TASK DIRECTIONS:
Reproduce the records precisely. Every line should be included.

(Items from a data source)
>>>>>

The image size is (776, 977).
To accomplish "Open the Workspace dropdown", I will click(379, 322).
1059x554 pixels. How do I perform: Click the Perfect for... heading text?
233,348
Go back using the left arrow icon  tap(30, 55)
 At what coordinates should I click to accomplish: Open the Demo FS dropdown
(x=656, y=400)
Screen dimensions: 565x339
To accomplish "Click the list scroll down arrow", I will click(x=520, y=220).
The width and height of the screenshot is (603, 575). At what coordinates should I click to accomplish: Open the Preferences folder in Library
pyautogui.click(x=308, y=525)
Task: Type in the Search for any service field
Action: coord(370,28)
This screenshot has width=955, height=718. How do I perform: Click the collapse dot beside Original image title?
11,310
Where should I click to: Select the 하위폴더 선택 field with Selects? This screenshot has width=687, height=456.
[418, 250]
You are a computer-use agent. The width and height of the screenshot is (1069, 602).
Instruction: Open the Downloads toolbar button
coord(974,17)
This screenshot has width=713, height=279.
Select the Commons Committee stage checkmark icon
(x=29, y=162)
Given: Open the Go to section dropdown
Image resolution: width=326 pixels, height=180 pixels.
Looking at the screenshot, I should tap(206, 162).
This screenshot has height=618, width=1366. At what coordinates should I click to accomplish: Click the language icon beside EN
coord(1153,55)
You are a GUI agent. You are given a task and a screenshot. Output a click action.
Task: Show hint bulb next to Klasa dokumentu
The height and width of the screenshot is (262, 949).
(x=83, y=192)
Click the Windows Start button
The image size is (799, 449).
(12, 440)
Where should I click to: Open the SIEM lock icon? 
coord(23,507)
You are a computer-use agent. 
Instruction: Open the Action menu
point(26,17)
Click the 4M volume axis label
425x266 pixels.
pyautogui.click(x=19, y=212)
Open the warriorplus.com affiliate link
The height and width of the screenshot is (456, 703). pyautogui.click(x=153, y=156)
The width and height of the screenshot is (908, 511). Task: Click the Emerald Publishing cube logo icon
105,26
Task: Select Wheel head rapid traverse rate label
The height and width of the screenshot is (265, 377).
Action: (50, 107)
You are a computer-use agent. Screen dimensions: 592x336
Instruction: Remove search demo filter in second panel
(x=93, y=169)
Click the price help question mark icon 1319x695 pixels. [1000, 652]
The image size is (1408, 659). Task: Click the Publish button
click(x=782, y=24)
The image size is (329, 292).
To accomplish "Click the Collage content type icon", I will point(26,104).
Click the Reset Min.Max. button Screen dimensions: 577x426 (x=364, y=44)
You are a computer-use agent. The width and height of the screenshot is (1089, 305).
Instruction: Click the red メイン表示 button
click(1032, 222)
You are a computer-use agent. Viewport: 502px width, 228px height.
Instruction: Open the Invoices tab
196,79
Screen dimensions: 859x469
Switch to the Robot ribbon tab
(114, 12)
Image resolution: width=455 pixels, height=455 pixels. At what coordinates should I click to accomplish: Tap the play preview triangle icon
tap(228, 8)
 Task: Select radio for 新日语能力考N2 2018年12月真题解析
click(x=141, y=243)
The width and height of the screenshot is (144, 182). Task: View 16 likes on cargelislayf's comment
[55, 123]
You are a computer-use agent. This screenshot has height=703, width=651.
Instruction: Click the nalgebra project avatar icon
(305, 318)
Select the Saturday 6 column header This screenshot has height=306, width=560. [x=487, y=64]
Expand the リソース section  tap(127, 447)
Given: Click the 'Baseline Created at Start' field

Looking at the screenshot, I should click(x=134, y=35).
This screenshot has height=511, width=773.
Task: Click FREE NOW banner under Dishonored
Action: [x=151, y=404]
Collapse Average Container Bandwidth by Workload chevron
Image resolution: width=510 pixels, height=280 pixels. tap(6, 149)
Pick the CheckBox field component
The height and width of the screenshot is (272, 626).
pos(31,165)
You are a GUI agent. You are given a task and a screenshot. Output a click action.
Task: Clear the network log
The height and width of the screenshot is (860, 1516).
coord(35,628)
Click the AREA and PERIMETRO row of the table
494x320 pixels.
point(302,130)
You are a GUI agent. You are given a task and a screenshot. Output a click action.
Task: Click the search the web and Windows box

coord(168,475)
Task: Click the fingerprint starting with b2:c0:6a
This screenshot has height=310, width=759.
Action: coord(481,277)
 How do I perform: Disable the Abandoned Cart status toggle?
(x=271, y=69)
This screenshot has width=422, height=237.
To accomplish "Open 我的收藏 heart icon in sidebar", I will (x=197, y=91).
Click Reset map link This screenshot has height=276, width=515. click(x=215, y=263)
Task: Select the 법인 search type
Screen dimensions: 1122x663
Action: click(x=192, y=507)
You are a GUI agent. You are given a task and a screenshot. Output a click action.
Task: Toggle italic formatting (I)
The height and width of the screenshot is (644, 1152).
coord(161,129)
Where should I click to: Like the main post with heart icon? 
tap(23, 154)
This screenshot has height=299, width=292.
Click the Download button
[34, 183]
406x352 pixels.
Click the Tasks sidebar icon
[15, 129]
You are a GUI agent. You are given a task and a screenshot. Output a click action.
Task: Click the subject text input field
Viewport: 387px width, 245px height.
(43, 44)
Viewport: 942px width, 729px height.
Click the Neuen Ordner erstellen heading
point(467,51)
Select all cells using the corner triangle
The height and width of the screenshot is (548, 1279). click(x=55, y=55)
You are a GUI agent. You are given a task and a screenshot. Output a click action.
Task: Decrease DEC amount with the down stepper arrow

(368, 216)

<<<<<

ANSWER BELOW:
The image size is (776, 977).
To accomplish "Open the Workspace dropdown", I will click(379, 322).
1059x554 pixels. How do I perform: Click the Perfect for... heading text?
233,348
Go back using the left arrow icon  tap(30, 55)
 At what coordinates should I click to accomplish: Open the Demo FS dropdown
(x=656, y=400)
Screen dimensions: 565x339
To accomplish "Click the list scroll down arrow", I will click(x=520, y=220).
The width and height of the screenshot is (603, 575). At what coordinates should I click to accomplish: Open the Preferences folder in Library
pyautogui.click(x=308, y=525)
Task: Type in the Search for any service field
Action: coord(370,28)
This screenshot has width=955, height=718. How do I perform: Click the collapse dot beside Original image title?
11,310
Where should I click to: Select the 하위폴더 선택 field with Selects? This screenshot has width=687, height=456.
[418, 250]
You are a computer-use agent. The width and height of the screenshot is (1069, 602).
Instruction: Open the Downloads toolbar button
coord(974,17)
This screenshot has width=713, height=279.
Select the Commons Committee stage checkmark icon
(x=29, y=162)
Given: Open the Go to section dropdown
Image resolution: width=326 pixels, height=180 pixels.
Looking at the screenshot, I should tap(206, 162).
This screenshot has height=618, width=1366. At what coordinates should I click to accomplish: Click the language icon beside EN
coord(1153,55)
You are a GUI agent. You are given a task and a screenshot. Output a click action.
Task: Show hint bulb next to Klasa dokumentu
The height and width of the screenshot is (262, 949).
(x=83, y=192)
Click the Windows Start button
The image size is (799, 449).
(12, 440)
Where should I click to: Open the SIEM lock icon? 
coord(23,507)
You are a computer-use agent. 
Instruction: Open the Action menu
point(26,17)
Click the 4M volume axis label
425x266 pixels.
pyautogui.click(x=19, y=212)
Open the warriorplus.com affiliate link
The height and width of the screenshot is (456, 703). pyautogui.click(x=153, y=156)
The width and height of the screenshot is (908, 511). Task: Click the Emerald Publishing cube logo icon
105,26
Task: Select Wheel head rapid traverse rate label
The height and width of the screenshot is (265, 377).
Action: (50, 107)
You are a computer-use agent. Screen dimensions: 592x336
Instruction: Remove search demo filter in second panel
(x=93, y=169)
Click the price help question mark icon 1319x695 pixels. [1000, 652]
The image size is (1408, 659). Task: Click the Publish button
click(x=782, y=24)
The image size is (329, 292).
To accomplish "Click the Collage content type icon", I will point(26,104).
Click the Reset Min.Max. button Screen dimensions: 577x426 (x=364, y=44)
You are a computer-use agent. The width and height of the screenshot is (1089, 305).
Instruction: Click the red メイン表示 button
click(1032, 222)
You are a computer-use agent. Viewport: 502px width, 228px height.
Instruction: Open the Invoices tab
196,79
Screen dimensions: 859x469
Switch to the Robot ribbon tab
(114, 12)
Image resolution: width=455 pixels, height=455 pixels. At what coordinates should I click to accomplish: Tap the play preview triangle icon
tap(228, 8)
 Task: Select radio for 新日语能力考N2 2018年12月真题解析
click(x=141, y=243)
The width and height of the screenshot is (144, 182). Task: View 16 likes on cargelislayf's comment
[55, 123]
You are a computer-use agent. This screenshot has height=703, width=651.
Instruction: Click the nalgebra project avatar icon
(305, 318)
Select the Saturday 6 column header This screenshot has height=306, width=560. [x=487, y=64]
Expand the リソース section  tap(127, 447)
Given: Click the 'Baseline Created at Start' field

Looking at the screenshot, I should click(x=134, y=35).
This screenshot has height=511, width=773.
Task: Click FREE NOW banner under Dishonored
Action: [x=151, y=404]
Collapse Average Container Bandwidth by Workload chevron
Image resolution: width=510 pixels, height=280 pixels. tap(6, 149)
Pick the CheckBox field component
The height and width of the screenshot is (272, 626).
pos(31,165)
You are a GUI agent. You are given a task and a screenshot. Output a click action.
Task: Clear the network log
The height and width of the screenshot is (860, 1516).
coord(35,628)
Click the AREA and PERIMETRO row of the table
494x320 pixels.
point(302,130)
You are a GUI agent. You are given a task and a screenshot. Output a click action.
Task: Click the search the web and Windows box

coord(168,475)
Task: Click the fingerprint starting with b2:c0:6a
This screenshot has height=310, width=759.
Action: coord(481,277)
 How do I perform: Disable the Abandoned Cart status toggle?
(x=271, y=69)
This screenshot has width=422, height=237.
To accomplish "Open 我的收藏 heart icon in sidebar", I will (x=197, y=91).
Click Reset map link This screenshot has height=276, width=515. click(x=215, y=263)
Task: Select the 법인 search type
Screen dimensions: 1122x663
Action: click(x=192, y=507)
You are a GUI agent. You are given a task and a screenshot. Output a click action.
Task: Toggle italic formatting (I)
The height and width of the screenshot is (644, 1152).
coord(161,129)
Where should I click to: Like the main post with heart icon? 
tap(23, 154)
This screenshot has height=299, width=292.
Click the Download button
[34, 183]
406x352 pixels.
Click the Tasks sidebar icon
[15, 129]
You are a GUI agent. You are given a task and a screenshot. Output a click action.
Task: Click the subject text input field
Viewport: 387px width, 245px height.
(43, 44)
Viewport: 942px width, 729px height.
Click the Neuen Ordner erstellen heading
point(467,51)
Select all cells using the corner triangle
The height and width of the screenshot is (548, 1279). click(x=55, y=55)
You are a GUI agent. You are given a task and a screenshot. Output a click action.
Task: Decrease DEC amount with the down stepper arrow

(368, 216)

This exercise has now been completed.